C’est au moment du dessert qu’arrive Mohamed, originaire d’Afrique. Il revient de la douche où il passe beaucoup de temps le soir, après ses longues journées dans un restaurant, à la plonge ou au ménage. Il porte une tunique traditionnelle de couleurs vives. Mohamed est assez discret et sourit facilement. Un sourire étincelant sur une peau noire. Jean-Michel trouve que Mohamed exagère et devrait arriver à l’heure pour le dîner comme le stipule le règlement. Il faut dire que Jean-Michel aime la convivialité qui passe, pour lui, par une vie de communauté. Mais Mohamed, avec un certain flegme poli, ne se préoccupe pas de ce que pensent les autres.

Après un copieux dessert, on débarrasse la table, on la range, puis on installe les matelas au sol. Chacun à son matelas et sa place attitrés. Jean-Michel installe la petite table dépliante de bridge et propose une partie de Triomino à Hélie. Le trentenaire aime beaucoup ce jeu auquel il se donne avec un grand sérieux. “Les règles c’est les règles”, dit-il souvent. Et les règles il les connaît par cœur, avec toutes leurs variantes.
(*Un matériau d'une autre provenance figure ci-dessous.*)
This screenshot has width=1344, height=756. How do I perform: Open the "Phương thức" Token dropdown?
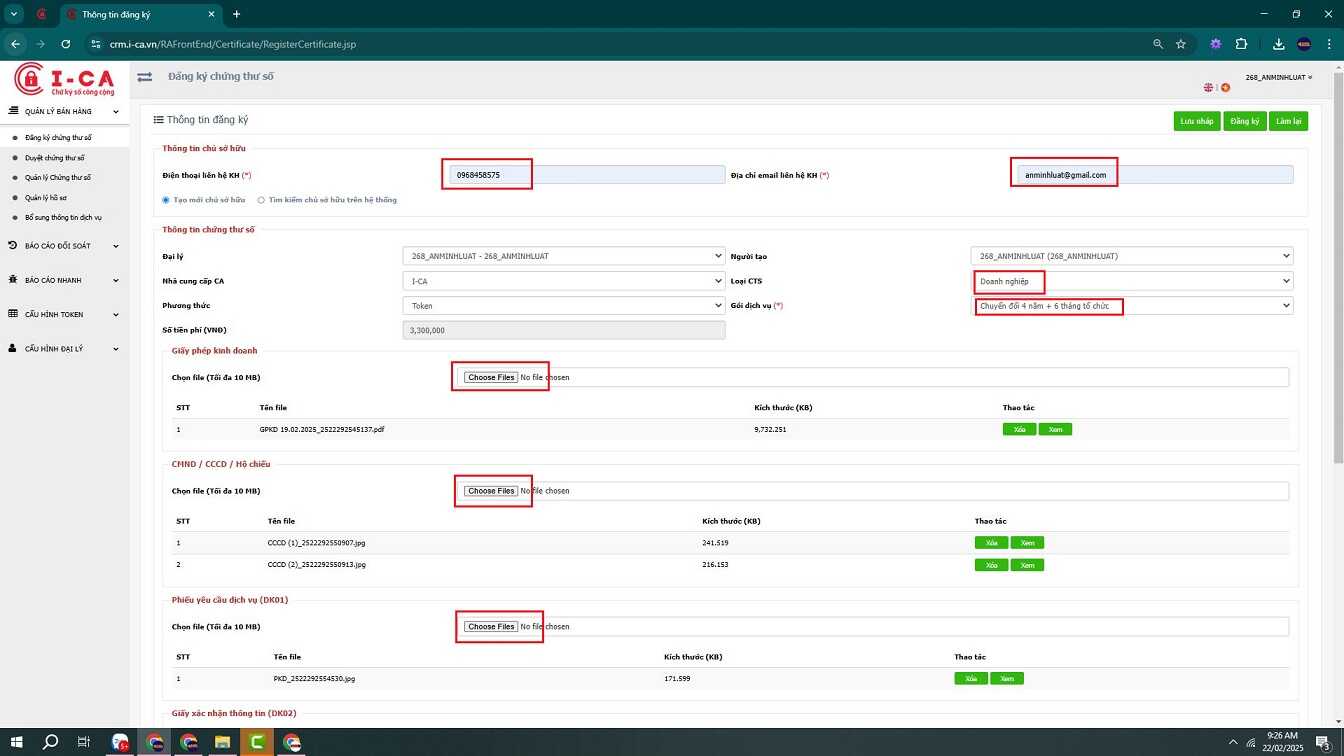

La Reine des Neiges en berceuse

Pendant que les deux joueurs entament une longue partie, Théodore me montre ses photos Facebook. On le voit souriant, devant la Seine, avec Abdallah. C’est l’été, il porte une énorme carpe qu’ils viennent de pêcher dans la Seine. À côté d’eux, sur la pelouse, grille un barbecue bien garni. Ils ont l’air heureux. À l’époque ils squattaient un immeuble abandonné, réinvesti depuis par la mairie. Sur d’autres photos on voit Théodore, sa copine (“elle est belle hein !”) et sa petite fille, après leur baptême dans la paroisse du coin.

À quelques mètres de nous, Mohamed a sorti son ordinateur portable. Il corrige son CV pour pouvoir le présenter à un hôtel. Abdallah, lui, regarde des vidéos sur son téléphone, le casque sur la tête. Peut-être pense-t-il à sa sœur chez qui il va régulièrement déjeuner.
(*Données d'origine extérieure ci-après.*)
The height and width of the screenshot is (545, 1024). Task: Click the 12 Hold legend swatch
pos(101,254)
Dans toute la salle raisonne le générique de la série Amour Gloire et Beauté que Fabrice affectionne particulièrement. Il aime écouter de la musique le soir avant de se coucher. Il fixe l’écran du téléphone qu’on lui prête (et dont il ne sait pas se servir), l’air vaguement rêveur, un sourire au coin des lèvres. Plus tard, sur sa demande, ce sera encore la Reine des Neiges, Monsieur l’Instituteur et Oh Marie. Sur son matelas, Abdallah s’est endormi.

Une courte nuit commence

À dix heures et demi la troisième partie de Triomino est terminée. Jean-Michel en parle avec exaltation, en rangeant la table. Quelques minutes plus tard on éteint les lumières de la salle et Fabrice, tapis dans son sac de couchage, répond au “bonne nuit” général. Dans les toilettes, où l’on se brosse les dents, Jean-Michel me parle de sa camionnette en panne, bloquée dans le parking d’un hôpital de banlieue. Elle est squattée depuis peu par des junkies. Ils ont forcé la portière et viennent s’y shooter. Jean-Michel cherche désespérément des bras (non piqués) pour la déplacer.

À onze heures tout le monde dort. Une courte nuit commence, sous les violents ronflements d’Abdallah. Demain, dès 6h45, une longue journée recommencera pour Théodore, Abdallah, Jean-Michel, Fabrice et Mohamed.